Income and wealth tax: what's the difference?
Income and wealth tax: what's the difference?
"Could you explain the difference between income tax and wealth tax? I have received redundancy pay and would like to know how it will be taxed."
Madeleine, Le Lignon
Cantonal and federal taxation involves determining the amount of a person's contribution. One of its components is determining what will be taxed on the basis of income, assets, etc.
Taxes are calculated on the basis of the income earned during the tax year for which the tax assessment is made and the assets as at 31 December.
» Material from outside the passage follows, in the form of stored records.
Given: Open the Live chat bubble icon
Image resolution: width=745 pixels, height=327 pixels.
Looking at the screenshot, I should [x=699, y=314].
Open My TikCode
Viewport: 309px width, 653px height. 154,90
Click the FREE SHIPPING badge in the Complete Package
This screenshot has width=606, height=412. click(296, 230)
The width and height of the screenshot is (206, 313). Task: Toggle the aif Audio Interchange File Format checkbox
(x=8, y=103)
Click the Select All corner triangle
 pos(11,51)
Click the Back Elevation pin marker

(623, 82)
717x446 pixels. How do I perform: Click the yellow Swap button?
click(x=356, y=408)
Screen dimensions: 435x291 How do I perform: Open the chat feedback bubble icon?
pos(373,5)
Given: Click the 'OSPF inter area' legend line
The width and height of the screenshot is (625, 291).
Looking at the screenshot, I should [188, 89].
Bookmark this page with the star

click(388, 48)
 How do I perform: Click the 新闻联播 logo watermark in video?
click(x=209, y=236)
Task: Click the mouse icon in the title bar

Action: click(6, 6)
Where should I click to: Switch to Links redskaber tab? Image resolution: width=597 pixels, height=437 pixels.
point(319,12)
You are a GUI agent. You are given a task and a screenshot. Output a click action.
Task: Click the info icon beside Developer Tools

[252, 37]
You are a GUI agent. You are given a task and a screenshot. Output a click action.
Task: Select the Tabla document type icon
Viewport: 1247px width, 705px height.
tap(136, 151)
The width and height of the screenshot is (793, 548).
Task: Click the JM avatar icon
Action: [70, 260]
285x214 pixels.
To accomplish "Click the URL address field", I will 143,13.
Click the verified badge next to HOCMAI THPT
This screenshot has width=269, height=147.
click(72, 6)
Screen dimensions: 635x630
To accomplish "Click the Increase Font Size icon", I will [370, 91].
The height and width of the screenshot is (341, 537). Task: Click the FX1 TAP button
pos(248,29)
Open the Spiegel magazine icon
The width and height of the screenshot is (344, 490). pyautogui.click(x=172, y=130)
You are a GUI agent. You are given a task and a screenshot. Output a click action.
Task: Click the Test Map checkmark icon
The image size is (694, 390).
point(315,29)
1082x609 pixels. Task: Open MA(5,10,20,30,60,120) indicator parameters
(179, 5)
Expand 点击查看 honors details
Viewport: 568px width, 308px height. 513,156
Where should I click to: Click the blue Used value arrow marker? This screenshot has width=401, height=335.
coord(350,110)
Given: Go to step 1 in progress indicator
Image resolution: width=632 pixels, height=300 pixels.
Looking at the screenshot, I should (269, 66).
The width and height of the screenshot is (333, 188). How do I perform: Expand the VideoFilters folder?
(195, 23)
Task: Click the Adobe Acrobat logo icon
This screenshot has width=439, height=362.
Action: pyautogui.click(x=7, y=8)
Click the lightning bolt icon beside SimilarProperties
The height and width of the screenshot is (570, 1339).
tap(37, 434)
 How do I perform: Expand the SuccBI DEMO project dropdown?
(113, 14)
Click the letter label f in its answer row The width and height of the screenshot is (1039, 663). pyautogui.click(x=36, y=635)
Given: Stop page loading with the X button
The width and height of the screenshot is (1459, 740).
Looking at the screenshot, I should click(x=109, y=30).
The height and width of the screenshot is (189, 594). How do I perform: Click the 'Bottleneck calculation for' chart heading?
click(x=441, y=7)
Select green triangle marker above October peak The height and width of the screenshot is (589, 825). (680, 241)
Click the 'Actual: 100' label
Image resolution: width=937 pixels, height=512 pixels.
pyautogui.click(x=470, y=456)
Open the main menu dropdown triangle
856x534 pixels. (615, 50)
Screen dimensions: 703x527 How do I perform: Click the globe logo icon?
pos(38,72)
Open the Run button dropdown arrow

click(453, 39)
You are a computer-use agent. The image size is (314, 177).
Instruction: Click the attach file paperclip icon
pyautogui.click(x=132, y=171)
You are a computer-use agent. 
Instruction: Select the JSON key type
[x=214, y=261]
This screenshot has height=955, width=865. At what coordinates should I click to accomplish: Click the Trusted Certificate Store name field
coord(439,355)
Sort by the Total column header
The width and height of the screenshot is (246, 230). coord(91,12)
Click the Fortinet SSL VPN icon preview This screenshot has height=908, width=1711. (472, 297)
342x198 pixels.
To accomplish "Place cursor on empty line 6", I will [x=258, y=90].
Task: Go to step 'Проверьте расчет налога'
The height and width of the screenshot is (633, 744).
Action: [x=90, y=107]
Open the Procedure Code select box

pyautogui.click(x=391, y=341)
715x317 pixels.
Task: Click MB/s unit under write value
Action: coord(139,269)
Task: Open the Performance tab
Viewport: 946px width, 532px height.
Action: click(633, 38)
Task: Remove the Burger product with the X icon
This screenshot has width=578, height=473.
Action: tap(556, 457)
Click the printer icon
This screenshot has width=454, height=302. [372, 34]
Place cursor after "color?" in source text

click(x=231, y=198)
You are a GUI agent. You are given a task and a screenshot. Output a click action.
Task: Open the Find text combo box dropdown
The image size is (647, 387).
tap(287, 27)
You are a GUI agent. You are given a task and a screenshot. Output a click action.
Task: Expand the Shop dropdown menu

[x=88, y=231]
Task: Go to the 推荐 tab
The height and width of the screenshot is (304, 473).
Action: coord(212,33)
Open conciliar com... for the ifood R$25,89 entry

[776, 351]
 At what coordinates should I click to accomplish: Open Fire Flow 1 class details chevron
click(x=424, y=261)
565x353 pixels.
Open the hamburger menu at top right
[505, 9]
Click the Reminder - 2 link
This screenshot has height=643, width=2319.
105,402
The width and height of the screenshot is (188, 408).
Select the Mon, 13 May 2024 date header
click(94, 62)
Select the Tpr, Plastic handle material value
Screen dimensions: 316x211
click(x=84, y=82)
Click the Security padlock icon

At federal level, only income is taken into account when calculating tax under Article 1 of the Federal Act on Direct Federal Taxation (LIFD), whereas at cantonal level, tax is levied on income and wealth as set out in Article 1 of the Geneva Act No. 1 on the Taxation of Individuals (LIPP-I).
Income is made up of all earnings, whether from one-off or periodic events. This includes wages and salaries, income from self-employment, pensions from old-age or invalidity insurance, compensation for loss of earnings paid by unemployment insurance, and income from property (rent) or assets (interest). Taxable income is calculated on the basis of total gross income, less certain deductions.
Under article 1 of the LIPP-III, wealth tax is levied on all net assets after social security deductions. Wealth thus consists of real estate located in the canton of taxation and securities, such as bank and post office accounts, life and old-age insurance policies for their surrender value, shares, bonds, cars, works of art, jewellery, etc (art. 2 LIPP-III).
As far as you are concerned, art. 9 of the LIPP-IV and art. 23 of the LIFD stipulate that indemnities received on the cessation of an activity are considered as income and are therefore taxed as such.